▶ Required action:
The output should consist solely of the line containing "Click delete trash icon in last table row" and the lines that follow it through the end of the data below.

<<<<

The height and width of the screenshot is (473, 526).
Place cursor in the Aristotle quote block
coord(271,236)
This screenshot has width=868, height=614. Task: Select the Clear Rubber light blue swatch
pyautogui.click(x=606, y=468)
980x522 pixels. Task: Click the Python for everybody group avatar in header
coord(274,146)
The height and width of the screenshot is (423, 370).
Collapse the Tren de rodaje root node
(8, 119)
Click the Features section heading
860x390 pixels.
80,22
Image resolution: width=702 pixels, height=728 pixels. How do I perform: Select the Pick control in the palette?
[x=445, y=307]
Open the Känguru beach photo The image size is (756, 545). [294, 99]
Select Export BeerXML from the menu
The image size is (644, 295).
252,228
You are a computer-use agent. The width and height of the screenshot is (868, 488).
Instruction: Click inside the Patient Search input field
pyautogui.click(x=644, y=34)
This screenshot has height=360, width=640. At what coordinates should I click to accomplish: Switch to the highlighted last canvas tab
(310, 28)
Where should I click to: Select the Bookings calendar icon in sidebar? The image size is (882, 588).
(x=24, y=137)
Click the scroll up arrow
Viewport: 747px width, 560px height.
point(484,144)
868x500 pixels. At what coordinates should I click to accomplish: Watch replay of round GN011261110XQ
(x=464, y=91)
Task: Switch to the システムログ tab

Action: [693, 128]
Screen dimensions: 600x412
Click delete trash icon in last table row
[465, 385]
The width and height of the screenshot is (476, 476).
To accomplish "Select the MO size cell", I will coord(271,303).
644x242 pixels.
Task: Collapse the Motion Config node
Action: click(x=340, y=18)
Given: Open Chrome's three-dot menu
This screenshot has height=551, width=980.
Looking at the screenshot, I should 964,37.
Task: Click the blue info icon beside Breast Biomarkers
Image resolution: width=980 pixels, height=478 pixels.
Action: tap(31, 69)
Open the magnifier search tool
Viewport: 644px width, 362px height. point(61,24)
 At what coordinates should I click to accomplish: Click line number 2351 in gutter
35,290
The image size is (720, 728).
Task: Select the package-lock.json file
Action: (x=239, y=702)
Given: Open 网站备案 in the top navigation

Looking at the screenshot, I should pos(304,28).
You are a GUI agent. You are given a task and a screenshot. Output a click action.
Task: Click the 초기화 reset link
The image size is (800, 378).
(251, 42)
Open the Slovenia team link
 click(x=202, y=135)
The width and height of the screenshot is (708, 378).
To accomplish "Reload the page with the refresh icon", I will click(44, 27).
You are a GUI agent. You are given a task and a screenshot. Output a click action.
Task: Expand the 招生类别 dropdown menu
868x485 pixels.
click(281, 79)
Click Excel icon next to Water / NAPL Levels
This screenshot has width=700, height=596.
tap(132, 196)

>>>>

▶ Solution for this exercise:
Click delete trash icon in last table row
[465, 385]
The width and height of the screenshot is (476, 476).
To accomplish "Select the MO size cell", I will coord(271,303).
644x242 pixels.
Task: Collapse the Motion Config node
Action: click(x=340, y=18)
Given: Open Chrome's three-dot menu
This screenshot has height=551, width=980.
Looking at the screenshot, I should 964,37.
Task: Click the blue info icon beside Breast Biomarkers
Image resolution: width=980 pixels, height=478 pixels.
Action: tap(31, 69)
Open the magnifier search tool
Viewport: 644px width, 362px height. point(61,24)
 At what coordinates should I click to accomplish: Click line number 2351 in gutter
35,290
The image size is (720, 728).
Task: Select the package-lock.json file
Action: (x=239, y=702)
Given: Open 网站备案 in the top navigation

Looking at the screenshot, I should pos(304,28).
You are a GUI agent. You are given a task and a screenshot. Output a click action.
Task: Click the 초기화 reset link
The image size is (800, 378).
(251, 42)
Open the Slovenia team link
 click(x=202, y=135)
The width and height of the screenshot is (708, 378).
To accomplish "Reload the page with the refresh icon", I will click(44, 27).
You are a GUI agent. You are given a task and a screenshot. Output a click action.
Task: Expand the 招生类别 dropdown menu
868x485 pixels.
click(281, 79)
Click Excel icon next to Water / NAPL Levels
This screenshot has width=700, height=596.
tap(132, 196)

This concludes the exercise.